▶ **What is expected**:
From the records below, copy out each line that has the word "computer".

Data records

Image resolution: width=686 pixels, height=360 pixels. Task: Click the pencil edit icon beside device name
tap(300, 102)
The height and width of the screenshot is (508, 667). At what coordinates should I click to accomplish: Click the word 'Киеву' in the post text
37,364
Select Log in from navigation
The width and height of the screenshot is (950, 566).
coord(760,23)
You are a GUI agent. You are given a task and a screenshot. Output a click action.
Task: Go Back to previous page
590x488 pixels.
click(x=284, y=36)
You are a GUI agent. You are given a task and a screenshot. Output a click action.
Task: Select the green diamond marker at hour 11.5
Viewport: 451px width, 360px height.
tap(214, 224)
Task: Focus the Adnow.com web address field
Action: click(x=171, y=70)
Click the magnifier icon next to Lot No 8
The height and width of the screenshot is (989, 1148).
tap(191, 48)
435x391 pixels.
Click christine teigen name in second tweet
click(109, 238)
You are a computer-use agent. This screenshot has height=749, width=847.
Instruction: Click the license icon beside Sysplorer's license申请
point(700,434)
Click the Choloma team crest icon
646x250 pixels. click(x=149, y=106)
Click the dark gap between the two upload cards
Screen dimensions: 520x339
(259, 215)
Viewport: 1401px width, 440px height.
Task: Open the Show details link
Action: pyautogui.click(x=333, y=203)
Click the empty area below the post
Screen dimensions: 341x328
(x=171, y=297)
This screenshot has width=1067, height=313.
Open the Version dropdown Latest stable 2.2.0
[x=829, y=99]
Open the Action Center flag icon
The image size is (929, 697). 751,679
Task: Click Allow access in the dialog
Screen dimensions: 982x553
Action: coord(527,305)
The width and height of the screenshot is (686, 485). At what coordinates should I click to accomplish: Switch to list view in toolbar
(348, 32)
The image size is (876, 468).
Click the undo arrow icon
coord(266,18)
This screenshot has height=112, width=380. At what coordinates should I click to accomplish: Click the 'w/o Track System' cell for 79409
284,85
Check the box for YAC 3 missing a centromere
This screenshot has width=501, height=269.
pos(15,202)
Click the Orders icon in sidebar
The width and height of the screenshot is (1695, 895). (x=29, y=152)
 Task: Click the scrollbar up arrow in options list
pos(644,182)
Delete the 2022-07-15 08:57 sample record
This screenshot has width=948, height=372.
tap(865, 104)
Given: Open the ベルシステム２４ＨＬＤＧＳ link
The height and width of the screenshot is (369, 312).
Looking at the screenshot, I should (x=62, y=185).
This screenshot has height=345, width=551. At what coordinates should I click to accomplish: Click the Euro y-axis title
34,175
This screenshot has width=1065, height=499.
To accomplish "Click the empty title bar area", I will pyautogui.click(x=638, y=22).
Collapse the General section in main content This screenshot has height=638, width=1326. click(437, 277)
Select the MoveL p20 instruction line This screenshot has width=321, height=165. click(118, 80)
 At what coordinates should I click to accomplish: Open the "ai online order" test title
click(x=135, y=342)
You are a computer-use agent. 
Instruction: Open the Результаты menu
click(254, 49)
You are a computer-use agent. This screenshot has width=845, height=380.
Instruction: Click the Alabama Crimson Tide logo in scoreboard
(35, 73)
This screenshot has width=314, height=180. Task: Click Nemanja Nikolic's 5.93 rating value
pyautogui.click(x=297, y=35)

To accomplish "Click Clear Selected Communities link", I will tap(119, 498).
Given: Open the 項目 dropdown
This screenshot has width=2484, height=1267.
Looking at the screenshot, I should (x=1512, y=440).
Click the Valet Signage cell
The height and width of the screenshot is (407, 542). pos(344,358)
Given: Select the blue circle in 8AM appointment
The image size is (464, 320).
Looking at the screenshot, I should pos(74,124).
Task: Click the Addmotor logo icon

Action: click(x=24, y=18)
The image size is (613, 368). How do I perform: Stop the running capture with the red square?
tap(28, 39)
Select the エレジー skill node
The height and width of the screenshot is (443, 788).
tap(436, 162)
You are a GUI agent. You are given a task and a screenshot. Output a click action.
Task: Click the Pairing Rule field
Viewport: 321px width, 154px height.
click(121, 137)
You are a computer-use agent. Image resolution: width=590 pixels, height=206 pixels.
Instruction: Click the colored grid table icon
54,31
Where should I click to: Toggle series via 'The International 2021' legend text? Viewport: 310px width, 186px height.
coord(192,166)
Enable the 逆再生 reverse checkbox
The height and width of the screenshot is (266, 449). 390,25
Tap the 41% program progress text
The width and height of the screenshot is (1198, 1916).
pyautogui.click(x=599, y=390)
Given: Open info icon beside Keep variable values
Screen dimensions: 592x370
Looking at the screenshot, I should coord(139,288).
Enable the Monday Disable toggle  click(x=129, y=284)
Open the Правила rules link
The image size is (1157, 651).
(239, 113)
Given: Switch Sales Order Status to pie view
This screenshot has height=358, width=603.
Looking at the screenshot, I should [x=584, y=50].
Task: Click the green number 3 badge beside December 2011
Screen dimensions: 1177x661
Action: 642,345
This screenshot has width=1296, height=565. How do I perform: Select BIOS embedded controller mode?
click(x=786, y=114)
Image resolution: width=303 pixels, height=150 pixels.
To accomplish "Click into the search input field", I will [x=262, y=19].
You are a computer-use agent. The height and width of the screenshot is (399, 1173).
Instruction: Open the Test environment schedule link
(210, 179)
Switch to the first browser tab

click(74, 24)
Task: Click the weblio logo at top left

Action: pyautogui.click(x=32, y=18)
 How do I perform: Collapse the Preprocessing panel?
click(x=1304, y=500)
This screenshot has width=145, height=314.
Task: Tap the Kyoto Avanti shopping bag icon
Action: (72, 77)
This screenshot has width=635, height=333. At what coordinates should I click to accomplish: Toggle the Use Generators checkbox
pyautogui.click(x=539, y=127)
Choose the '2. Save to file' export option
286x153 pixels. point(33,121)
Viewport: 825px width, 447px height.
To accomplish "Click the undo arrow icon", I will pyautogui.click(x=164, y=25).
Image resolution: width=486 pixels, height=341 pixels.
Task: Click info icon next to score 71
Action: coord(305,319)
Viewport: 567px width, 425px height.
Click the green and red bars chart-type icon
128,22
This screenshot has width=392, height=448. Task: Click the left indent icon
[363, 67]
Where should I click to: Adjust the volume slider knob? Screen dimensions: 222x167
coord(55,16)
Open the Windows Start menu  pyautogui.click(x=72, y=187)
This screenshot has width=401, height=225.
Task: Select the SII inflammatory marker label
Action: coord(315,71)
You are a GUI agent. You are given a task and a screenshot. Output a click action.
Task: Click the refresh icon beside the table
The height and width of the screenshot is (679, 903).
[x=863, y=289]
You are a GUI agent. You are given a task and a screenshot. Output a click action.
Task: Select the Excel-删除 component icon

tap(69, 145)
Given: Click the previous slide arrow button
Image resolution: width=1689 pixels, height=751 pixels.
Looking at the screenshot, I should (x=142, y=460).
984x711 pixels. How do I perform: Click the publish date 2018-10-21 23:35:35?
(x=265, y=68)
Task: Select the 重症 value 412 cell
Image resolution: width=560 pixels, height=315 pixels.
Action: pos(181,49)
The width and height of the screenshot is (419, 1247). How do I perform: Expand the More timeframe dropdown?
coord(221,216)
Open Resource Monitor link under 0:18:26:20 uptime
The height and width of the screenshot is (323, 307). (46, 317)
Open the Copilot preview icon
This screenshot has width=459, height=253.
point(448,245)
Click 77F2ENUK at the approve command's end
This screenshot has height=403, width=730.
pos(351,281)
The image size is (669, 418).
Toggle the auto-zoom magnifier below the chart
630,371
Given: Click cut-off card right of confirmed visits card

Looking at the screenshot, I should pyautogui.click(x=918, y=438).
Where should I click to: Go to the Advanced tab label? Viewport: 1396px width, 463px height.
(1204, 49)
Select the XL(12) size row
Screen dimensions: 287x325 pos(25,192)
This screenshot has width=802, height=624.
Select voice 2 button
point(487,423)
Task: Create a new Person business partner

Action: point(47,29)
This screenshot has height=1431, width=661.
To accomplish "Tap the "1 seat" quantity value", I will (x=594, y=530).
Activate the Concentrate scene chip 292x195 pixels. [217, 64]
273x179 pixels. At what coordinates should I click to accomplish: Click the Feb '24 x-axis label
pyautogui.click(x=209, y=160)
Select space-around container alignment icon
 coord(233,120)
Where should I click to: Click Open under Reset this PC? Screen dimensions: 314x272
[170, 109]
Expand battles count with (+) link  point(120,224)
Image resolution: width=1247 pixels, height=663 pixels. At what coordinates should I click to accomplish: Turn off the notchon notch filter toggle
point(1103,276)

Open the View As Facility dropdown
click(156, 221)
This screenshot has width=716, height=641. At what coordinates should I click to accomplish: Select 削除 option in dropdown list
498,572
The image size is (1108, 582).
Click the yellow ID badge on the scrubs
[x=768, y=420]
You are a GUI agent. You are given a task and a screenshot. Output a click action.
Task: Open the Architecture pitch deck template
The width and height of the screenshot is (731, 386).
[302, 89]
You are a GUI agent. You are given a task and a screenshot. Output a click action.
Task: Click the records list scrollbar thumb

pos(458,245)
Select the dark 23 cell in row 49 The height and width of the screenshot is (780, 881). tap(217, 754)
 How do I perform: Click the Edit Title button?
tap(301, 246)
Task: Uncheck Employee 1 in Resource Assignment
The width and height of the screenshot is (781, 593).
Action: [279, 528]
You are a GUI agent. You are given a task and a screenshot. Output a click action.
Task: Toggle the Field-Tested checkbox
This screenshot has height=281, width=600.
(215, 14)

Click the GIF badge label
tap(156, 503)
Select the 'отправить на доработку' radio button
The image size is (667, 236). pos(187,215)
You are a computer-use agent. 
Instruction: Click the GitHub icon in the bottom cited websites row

▶ **Answer area**:
You are a computer-use agent. This screenshot has height=749, width=847.
You are a computer-use agent. 
You are a computer-use agent. This screenshot has width=845, height=380.
You are a computer-use agent. Image resolution: width=590 pixels, height=206 pixels.
You are a computer-use agent. The height and width of the screenshot is (399, 1173).
You are a computer-use agent. 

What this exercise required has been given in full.